For cell migration and invasion assessment, we used 8.0-μm-pore BD BioCoat Control Insert 24-well plates (354578; BD Bioscience, San Jose, Calif) and Matrigel Invasion Chamber 24-well plates (354480; BD Biosciences) to measure migration and invasion of MC3T3-E1 cells, respectively. We plated 2 × 10 5 cells in 0.4% fetal bovine serum medium in the top chamber after it was collected and washed. Vehicle or VEGF (20 ng/mL) was added to the bottom chamber. Cell migration and invasion assessment followed the same experimental procedures as published before. Briefly, cells on the top surface were removed after 22 hours. Cells on the lower surface were stained with 0.5% crystal violet after being fixed. Then the stained cells were photographed under bright field microscopy. Ten random high-power fields per insert were used to count migrated or invaded cells, and averages were calculated. Fold changes of the numbers of migrated or invaded cells to the untreated controls in triplicate experiments were determined.
For VEGF stimulated osteoblastic MC3T3-E1 cell proliferation, migration, and invasion, the expression of VEGF receptors by MC3T3-E1 cells was assessed by western immunoblotting. These cells express VEGFR-1 and VEGFR-2 (data not shown). Proliferation analysis by the BrdU assay showed that VEGF at 10 ng per milliliter did not affect MC3T3-E1 cell proliferation ( Fig 1 , A ; P >0.05), whereas VEGF at 20 or 40 ng per milliliter significantly stimulated MC3T3-E1 cell proliferation ( Fig 1 , A ; 3.60- and 3.98-fold, respectively; P <0.01). In addition, VEGF (20 ng/mL) significantly increased MC3T3-E1 cell migration ( Fig 1 , B ; 2.29-fold; P <0.01) and invasion ( Fig 1 , C ; 15.74-fold; P <0.001) compared with the vehicle-treated cells.

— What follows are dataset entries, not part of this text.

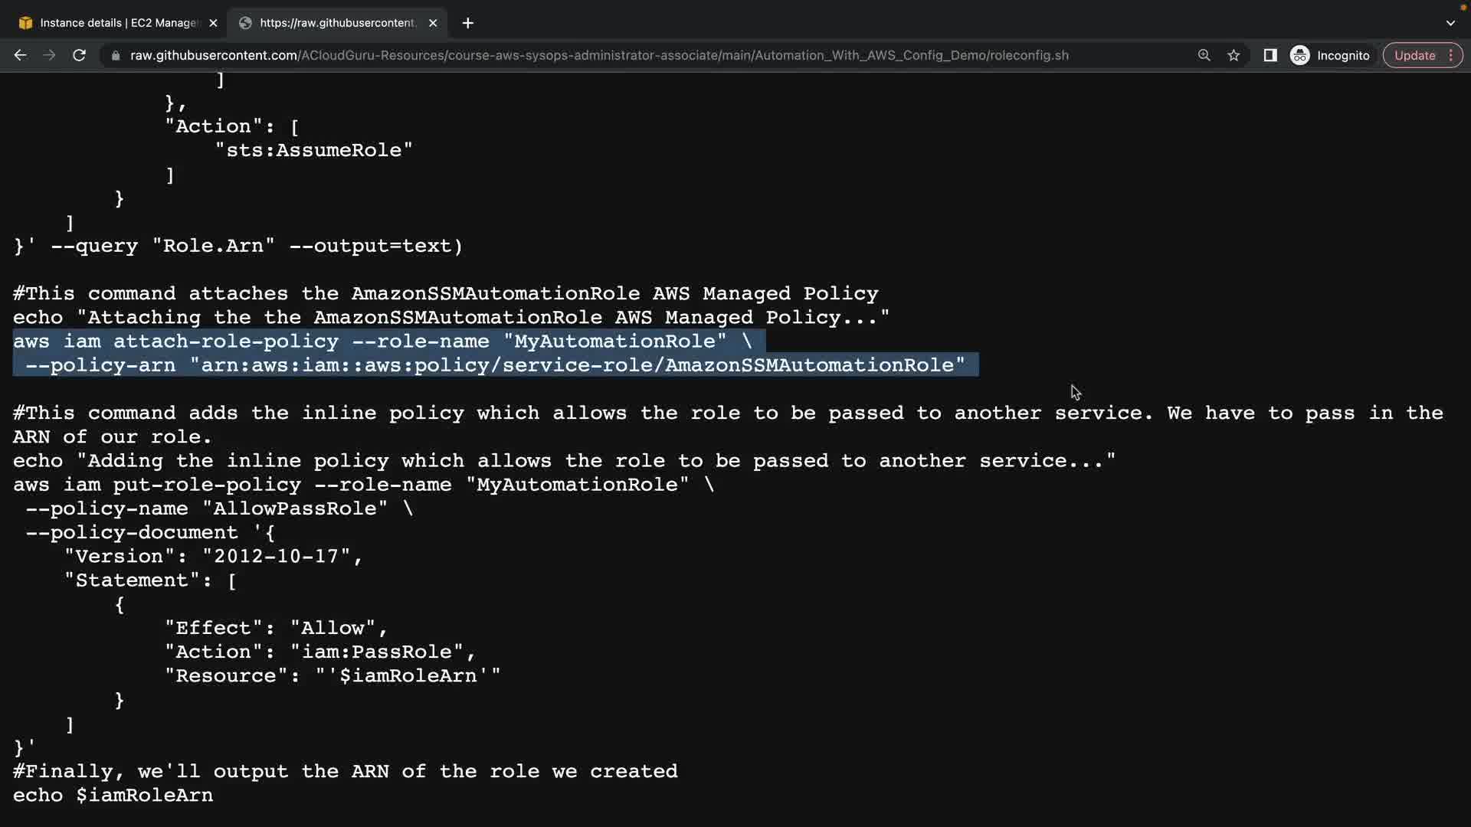Close the raw.githubusercontent tab

tap(433, 23)
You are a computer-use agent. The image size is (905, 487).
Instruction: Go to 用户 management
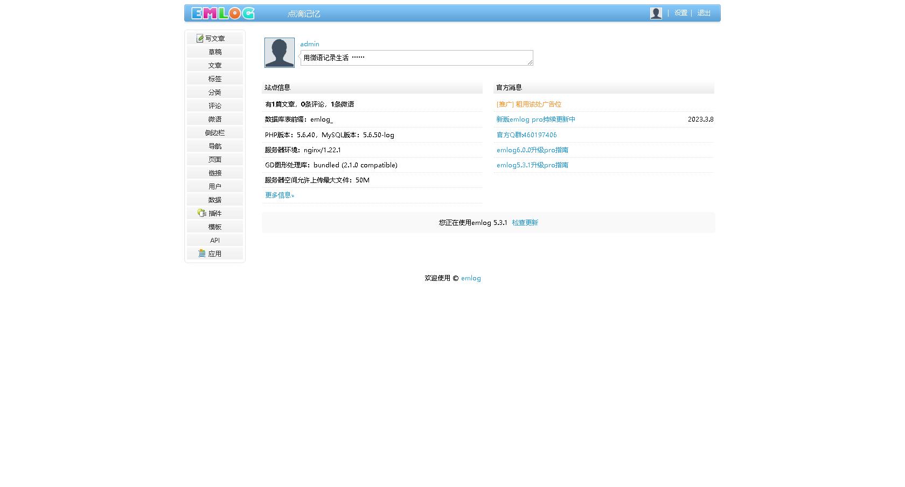[214, 186]
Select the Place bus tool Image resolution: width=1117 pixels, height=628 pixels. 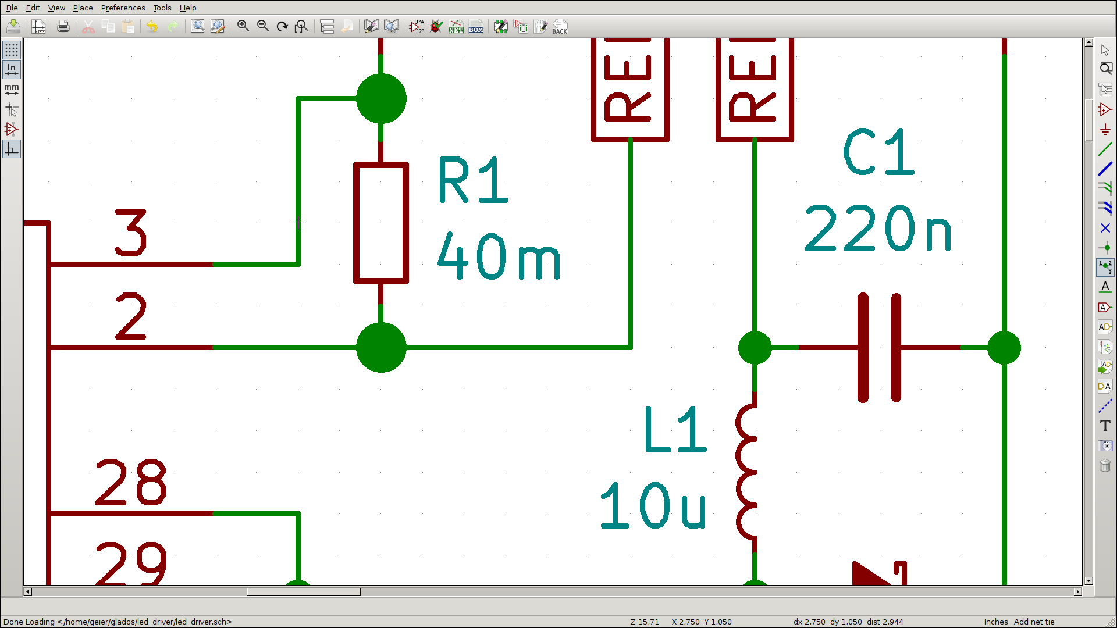1105,169
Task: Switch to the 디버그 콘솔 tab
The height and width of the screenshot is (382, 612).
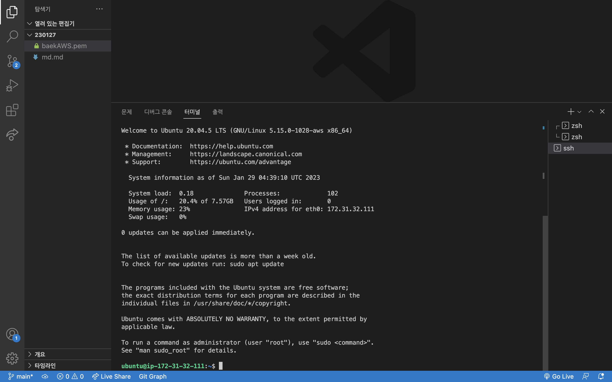Action: pyautogui.click(x=158, y=112)
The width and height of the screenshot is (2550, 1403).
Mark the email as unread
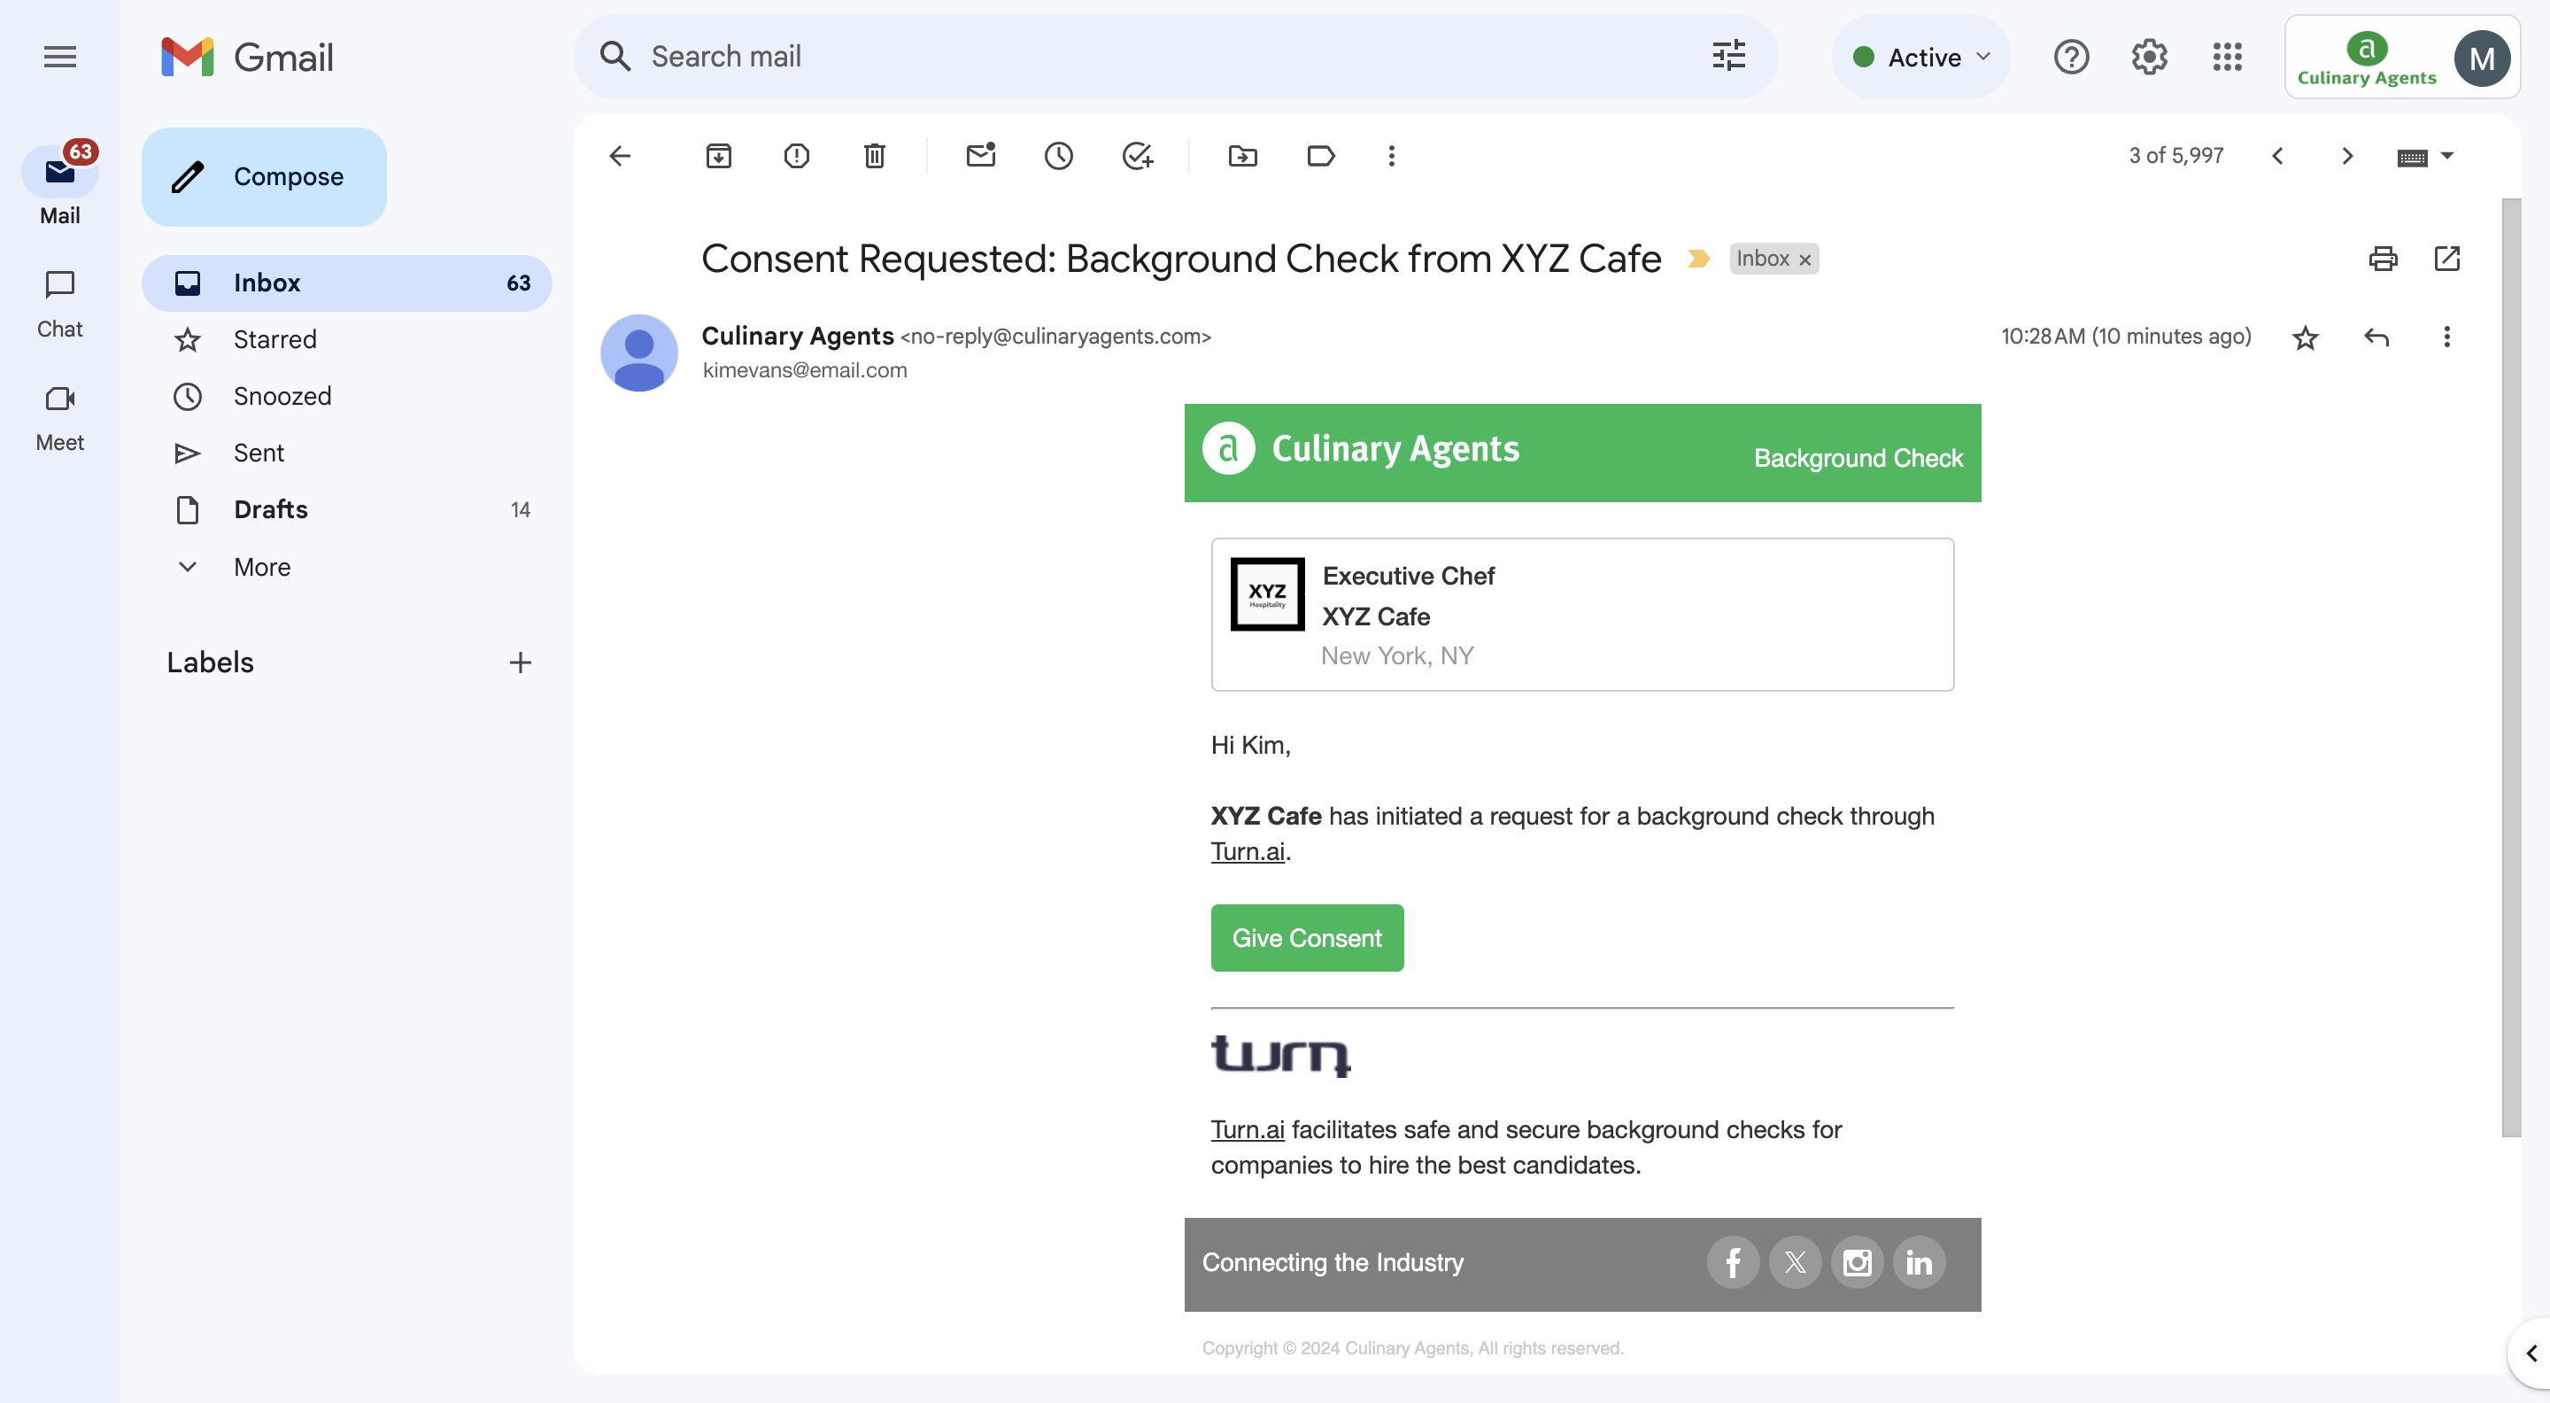click(981, 155)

VEGF did not directly affect osteoclast formation in RAW264.7 cell cultures. To test the direct effects of VEGF on osteoclast formation, we first treated osteoclastic precursor RAW264.7 cells directly with VEGF (20 ng/mL). RAW264.7 cells can differentiate into mature osteoclasts by RANKL without macrophage colony-stimulating factor. As expected, RANKL induced TRAP+ MNC formation used here as the control. VEGF treatment alone did not stimulate any osteoclast formation, nor did VEGF increase osteoclast formation induced by RANKL ( Fig 2 ). TRAP+ MNC counts are shown in the Table .
|Day 3||Day 4||Day 5|
|RANKL||61.3 ± 7.8 ∗||71.7 ± 7.2 ∗||23.6 ± 4.0 ∗|
|RANKL + VEGF||54.7 ± 4.2 ∗||79.3 ± 4.7 ∗||20.4 ± 6.1 ∗|
Conditioned media from VEGF-treated MC3T3-E1 cells stimulated osteoclast formation in RAW264.7 cell cultures. Osteoclast formation in RAW264.7 cells was also assessed with conditioned media from osteoblastic MC3T3-E1 cells previously treated with VEGF (20 ng/mL) or vehicle for 4, 7, 14, and 21 days ( Fig 3 , A ). Conditioned media from MC3T3-E1 cells treated with VEGF at all time points significantly increased TRAP+ MNC formation, whereas those from the control group had a minimum effect ( Fig 3 , B ; P <0.001) at all time points. Among the RAW264.7 cultures treated with conditioned media from VEGF-treated MC3T3-E1 cells, osteoclast formation was significantly higher at the earlier times of days 4 and 7 compared with the later times of days 14 and 21 ( Fig 3 , B ; P <0.01).